■ **How to complete this task**
Give back every line of the material below that has the string "info".

■ **Data under study**

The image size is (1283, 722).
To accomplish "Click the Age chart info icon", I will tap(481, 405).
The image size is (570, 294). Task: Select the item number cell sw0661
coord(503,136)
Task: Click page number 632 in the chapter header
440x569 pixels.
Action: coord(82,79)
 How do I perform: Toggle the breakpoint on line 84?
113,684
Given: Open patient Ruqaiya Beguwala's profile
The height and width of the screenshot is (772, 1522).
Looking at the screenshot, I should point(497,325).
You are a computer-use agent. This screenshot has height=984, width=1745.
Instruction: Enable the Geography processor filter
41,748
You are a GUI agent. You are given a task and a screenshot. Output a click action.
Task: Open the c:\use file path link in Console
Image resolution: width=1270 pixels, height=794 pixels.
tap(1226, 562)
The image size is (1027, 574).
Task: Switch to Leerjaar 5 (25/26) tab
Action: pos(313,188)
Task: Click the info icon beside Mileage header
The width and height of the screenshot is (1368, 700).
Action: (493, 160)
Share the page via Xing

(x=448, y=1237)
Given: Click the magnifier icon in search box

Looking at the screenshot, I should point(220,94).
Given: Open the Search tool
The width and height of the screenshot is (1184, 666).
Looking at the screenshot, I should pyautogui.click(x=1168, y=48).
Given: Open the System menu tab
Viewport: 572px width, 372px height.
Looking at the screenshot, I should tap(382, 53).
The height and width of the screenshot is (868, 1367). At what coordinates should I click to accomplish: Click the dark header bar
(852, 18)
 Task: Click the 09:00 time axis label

■ **Solution to this task**
To accomplish "Click the Age chart info icon", I will tap(481, 405).
Task: Click the info icon beside Mileage header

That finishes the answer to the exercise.